The records follow. Print, word for word, the first line through the "Open the spatial" line.

[Collected data]
%%
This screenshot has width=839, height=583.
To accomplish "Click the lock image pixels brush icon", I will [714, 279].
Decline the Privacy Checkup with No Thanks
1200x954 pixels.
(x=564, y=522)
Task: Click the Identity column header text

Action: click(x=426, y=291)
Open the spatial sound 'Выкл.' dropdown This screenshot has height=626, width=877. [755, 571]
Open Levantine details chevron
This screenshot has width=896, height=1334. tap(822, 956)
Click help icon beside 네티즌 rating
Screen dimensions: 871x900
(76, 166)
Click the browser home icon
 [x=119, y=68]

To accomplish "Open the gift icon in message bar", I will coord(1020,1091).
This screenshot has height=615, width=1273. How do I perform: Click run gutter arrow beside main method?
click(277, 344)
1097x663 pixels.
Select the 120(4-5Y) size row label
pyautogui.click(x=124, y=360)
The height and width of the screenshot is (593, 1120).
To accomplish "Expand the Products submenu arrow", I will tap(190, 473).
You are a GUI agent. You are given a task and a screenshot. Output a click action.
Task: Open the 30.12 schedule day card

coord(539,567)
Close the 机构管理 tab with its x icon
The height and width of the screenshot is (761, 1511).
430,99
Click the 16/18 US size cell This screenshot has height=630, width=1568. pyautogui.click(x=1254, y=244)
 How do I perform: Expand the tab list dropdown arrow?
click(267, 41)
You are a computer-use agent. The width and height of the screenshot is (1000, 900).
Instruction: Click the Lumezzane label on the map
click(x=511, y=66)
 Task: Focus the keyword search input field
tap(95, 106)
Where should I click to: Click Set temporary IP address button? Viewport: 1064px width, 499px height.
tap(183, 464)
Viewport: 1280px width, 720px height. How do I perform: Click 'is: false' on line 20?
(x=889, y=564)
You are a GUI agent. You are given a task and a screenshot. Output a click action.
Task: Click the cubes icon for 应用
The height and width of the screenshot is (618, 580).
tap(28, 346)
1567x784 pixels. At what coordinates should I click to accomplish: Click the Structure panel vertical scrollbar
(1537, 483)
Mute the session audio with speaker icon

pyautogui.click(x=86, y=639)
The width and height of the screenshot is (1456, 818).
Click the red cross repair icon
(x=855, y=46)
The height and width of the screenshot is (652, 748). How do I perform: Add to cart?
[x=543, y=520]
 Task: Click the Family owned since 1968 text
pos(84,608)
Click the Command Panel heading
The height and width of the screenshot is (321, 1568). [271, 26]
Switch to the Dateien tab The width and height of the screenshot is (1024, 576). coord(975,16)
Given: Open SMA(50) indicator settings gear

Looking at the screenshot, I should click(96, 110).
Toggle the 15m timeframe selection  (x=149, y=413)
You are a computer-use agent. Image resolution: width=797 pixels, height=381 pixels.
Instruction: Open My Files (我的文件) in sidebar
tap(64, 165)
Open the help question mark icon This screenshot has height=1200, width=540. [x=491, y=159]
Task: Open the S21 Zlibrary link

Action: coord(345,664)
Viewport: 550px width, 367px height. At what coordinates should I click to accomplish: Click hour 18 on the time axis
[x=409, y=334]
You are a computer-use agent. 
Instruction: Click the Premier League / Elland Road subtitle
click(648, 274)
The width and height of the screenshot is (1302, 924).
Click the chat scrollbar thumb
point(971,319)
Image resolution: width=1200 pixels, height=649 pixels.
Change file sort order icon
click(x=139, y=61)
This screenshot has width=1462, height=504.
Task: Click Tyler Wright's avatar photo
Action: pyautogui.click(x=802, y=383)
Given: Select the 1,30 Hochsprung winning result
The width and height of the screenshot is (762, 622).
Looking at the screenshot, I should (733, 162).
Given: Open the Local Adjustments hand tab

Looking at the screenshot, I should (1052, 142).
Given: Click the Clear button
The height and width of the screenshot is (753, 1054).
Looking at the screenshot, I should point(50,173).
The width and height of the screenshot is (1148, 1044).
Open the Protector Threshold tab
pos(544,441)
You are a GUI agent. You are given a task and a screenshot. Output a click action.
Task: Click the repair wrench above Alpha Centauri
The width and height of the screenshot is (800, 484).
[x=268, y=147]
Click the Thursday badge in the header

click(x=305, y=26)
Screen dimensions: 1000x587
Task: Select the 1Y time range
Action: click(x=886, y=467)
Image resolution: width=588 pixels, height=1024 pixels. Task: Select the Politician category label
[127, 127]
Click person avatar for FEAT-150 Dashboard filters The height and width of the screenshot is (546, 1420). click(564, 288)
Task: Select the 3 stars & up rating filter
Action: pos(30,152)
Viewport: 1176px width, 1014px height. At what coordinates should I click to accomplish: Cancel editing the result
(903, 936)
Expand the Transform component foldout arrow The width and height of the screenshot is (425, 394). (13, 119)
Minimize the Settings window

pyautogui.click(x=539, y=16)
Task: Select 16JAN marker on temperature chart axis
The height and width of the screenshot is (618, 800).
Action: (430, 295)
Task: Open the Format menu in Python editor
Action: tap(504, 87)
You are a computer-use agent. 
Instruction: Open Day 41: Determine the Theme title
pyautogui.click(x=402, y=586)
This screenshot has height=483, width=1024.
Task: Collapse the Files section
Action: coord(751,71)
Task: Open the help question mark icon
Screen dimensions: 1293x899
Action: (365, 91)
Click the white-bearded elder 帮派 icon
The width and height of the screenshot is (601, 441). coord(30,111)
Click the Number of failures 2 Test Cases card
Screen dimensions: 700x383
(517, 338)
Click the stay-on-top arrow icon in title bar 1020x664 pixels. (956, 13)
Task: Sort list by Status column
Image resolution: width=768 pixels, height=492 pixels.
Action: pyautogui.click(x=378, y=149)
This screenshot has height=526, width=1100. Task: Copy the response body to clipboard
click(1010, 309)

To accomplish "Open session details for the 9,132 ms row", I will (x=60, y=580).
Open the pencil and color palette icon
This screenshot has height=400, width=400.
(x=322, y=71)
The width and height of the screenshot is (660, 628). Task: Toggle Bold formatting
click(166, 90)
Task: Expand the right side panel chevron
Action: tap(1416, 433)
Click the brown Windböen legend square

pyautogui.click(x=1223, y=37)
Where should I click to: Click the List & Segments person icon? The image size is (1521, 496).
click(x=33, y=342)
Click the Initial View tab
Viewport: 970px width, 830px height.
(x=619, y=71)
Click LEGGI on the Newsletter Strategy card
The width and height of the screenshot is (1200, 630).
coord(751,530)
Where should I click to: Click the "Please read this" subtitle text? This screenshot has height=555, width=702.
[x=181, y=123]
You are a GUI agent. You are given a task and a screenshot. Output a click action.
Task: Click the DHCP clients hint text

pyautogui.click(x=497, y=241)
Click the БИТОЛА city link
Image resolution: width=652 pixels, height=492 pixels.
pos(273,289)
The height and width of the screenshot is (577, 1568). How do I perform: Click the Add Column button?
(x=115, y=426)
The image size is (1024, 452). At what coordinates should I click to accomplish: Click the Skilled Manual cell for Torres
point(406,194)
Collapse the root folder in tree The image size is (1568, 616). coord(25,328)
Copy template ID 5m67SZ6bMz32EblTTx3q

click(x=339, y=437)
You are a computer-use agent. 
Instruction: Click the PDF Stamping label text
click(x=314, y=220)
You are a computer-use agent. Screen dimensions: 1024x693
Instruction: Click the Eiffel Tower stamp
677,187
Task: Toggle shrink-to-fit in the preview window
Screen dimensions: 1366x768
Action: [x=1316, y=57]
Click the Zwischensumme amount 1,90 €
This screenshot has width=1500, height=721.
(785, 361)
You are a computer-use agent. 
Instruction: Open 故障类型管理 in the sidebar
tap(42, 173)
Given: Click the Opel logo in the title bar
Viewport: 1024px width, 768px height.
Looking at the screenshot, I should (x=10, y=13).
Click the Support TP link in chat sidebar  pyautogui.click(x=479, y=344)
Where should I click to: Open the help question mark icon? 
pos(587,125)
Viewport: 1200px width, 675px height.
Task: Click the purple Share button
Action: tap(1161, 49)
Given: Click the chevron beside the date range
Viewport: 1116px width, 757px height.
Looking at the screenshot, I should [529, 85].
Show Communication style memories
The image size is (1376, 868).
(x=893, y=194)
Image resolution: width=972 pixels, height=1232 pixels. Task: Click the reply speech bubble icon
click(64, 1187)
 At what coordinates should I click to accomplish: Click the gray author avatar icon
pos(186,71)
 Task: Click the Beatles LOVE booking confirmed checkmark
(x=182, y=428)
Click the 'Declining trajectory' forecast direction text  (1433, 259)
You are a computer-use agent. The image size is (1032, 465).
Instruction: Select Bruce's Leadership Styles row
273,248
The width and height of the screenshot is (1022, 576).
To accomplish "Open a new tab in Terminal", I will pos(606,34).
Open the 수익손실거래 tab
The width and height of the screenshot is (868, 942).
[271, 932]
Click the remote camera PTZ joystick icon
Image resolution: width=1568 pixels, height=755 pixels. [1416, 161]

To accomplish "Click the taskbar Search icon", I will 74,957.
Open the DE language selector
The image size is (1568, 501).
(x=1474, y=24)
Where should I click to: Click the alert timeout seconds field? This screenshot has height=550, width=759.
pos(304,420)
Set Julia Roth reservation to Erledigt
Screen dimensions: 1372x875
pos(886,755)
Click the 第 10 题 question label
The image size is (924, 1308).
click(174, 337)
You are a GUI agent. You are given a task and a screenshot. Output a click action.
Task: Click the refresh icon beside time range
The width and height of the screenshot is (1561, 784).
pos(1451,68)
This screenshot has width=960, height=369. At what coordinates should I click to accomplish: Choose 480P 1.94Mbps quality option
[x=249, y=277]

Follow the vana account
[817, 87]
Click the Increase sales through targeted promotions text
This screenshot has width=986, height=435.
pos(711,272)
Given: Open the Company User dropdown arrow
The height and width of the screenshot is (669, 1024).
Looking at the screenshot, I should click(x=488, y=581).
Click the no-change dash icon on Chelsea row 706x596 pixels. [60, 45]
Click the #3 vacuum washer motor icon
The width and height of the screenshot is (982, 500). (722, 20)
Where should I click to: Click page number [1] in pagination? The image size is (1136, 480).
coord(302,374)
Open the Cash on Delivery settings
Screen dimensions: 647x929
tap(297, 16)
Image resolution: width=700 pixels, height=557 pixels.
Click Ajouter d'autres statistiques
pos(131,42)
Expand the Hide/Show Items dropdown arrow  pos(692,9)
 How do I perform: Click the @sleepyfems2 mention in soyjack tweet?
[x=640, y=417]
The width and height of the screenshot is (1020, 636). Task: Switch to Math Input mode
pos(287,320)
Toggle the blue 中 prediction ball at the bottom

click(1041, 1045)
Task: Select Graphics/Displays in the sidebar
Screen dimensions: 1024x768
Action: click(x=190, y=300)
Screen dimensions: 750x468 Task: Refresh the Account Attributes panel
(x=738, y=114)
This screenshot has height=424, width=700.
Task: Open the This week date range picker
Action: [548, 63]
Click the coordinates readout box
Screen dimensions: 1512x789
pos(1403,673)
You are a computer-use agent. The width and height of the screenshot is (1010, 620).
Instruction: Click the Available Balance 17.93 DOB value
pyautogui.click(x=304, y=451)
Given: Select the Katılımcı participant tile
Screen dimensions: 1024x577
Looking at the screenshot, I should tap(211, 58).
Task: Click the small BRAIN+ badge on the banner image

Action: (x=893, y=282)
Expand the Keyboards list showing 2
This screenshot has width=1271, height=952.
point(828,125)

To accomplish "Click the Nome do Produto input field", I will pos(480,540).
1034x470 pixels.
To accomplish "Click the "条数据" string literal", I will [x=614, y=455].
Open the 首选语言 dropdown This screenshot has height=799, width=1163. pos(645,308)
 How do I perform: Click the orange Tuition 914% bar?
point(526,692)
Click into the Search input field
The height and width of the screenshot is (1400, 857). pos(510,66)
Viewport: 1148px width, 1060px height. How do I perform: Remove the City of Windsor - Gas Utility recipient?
%%
### Solution to the exercise
This screenshot has width=839, height=583.
To accomplish "Click the lock image pixels brush icon", I will [714, 279].
Decline the Privacy Checkup with No Thanks
1200x954 pixels.
(x=564, y=522)
Task: Click the Identity column header text

Action: click(x=426, y=291)
Open the spatial sound 'Выкл.' dropdown This screenshot has height=626, width=877. [755, 571]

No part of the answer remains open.